L'autodétermination de la gouvernance environnementale brésilienne à la lumière du règlement anti-déforestation de l'Union européenne
| Auteur / Autrice : | Adriana Abrao |
| Direction : | Mathilde Boutonnet hautereau, Nitish Monebhurrun |
| Type : | Projet de thèse |
| Discipline(s) : | En droit spécialité Droit public |
| Date : | Inscription en doctorat le 01/08/2025 |
| Etablissement(s) : | Aix-Marseille en cotutelle avec Centro Universitário de Brasília - CEUB |
| Ecole(s) doctorale(s) : | Ecole Doctorale Sciences Juridiques et Politiques |
| Partenaire(s) de recherche : | Laboratoire : Droits International, Comparé et Européen |
| Equipe de recherche : CERIC - Centre d'Etudes et de Recherches Internationales et Communautaires |
Mots clés
Résumé
Cette recherche doctorale examine les impacts juridiques et institutionnels du Règlement européen sur la déforestation (EUDR) sur la souveraineté réglementaire du Brésil et son droit à l'autodétermination. L'EUDR conditionne l'accès au marché européen à la preuve que certaines matières premières ne proviennent pas de zones déboisées, ce qui affecte directement des pays exportateurs majeurs comme le Brésil.

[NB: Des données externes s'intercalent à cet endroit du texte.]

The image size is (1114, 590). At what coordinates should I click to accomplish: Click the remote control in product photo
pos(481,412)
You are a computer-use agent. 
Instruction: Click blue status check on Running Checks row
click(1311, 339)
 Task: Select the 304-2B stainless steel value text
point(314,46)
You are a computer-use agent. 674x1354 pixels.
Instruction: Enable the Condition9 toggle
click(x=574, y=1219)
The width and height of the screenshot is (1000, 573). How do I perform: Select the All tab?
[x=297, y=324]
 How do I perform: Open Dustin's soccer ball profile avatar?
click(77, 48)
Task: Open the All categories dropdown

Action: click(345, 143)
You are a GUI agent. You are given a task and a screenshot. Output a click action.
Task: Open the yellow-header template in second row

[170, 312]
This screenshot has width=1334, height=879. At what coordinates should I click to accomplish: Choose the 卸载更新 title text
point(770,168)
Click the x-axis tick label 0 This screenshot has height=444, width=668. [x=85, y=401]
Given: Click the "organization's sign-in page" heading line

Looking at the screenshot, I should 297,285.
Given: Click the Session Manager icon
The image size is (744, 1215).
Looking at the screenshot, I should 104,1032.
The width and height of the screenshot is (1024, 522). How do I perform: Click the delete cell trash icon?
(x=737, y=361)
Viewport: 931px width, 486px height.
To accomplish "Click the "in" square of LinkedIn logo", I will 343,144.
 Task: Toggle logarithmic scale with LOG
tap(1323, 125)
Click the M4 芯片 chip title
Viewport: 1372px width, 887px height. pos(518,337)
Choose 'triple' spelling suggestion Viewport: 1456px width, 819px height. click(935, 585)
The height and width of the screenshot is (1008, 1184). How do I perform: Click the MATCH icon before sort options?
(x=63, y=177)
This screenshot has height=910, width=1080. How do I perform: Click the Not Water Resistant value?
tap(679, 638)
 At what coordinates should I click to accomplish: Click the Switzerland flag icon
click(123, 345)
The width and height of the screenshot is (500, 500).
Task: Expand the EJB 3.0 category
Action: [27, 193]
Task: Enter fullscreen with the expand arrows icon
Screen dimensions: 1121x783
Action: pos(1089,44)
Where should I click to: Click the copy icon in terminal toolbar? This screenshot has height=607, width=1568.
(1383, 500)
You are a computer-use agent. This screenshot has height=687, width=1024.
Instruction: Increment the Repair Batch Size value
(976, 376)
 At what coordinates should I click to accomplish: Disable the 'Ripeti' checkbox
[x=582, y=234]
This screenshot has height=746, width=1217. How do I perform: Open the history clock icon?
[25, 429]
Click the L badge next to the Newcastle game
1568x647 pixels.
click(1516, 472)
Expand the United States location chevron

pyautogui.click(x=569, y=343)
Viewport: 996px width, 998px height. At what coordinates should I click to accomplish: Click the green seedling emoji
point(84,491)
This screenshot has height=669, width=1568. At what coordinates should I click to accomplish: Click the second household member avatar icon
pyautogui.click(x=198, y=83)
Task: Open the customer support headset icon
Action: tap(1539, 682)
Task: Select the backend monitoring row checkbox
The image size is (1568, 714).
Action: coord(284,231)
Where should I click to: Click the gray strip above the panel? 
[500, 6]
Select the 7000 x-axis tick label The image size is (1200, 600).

Bien que ce règlement constitue un mécanisme positif de contrôle environnemental, il agit également comme une forme de régulation extraterritoriale en projetant les normes environnementales de l'Union européenne sur des pays tiers. L'étude explore si l'EUDR fonctionne comme une barrière non tarifaire au commerce et si elle est compatible avec les accords commerciaux multilatéraux et les principes constitutionnels brésiliens, tels que la souveraineté, le développement durable, la libre entreprise et la protection de l'environnement. Elle examine également dans quelle mesure le règlement remet en question l'autonomie du Brésil dans la définition de ses politiques environnementales et de développement. Du point de vue institutionnel, la recherche évalue la capacité du Brésil à se conformer à l'EUDR, en se concentrant sur les politiques publiques liées à la traçabilité, à la transparence foncière et à la coordination fédérative. L'absence de réponse institutionnelle adéquate pourrait entraîner l'exclusion des producteurs brésiliens du marché européen, avec des conséquences importantes sur l'emploi, les revenus et les communautés traditionnelles. L'hypothèse centrale est que l'EUDR impose des conditions environnementales externes qui mettent à l'épreuve les cadres juridiques et institutionnels brésiliens, agissant comme une barrière commerciale de facto. Les hypothèses secondaires suggèrent que, bien que le règlement ne viole pas nécessairement le droit international, il exerce une pression sur le droit à l'autodétermination et peut également générer des externalités positives en favorisant la modernisation de la gouvernance environnementale.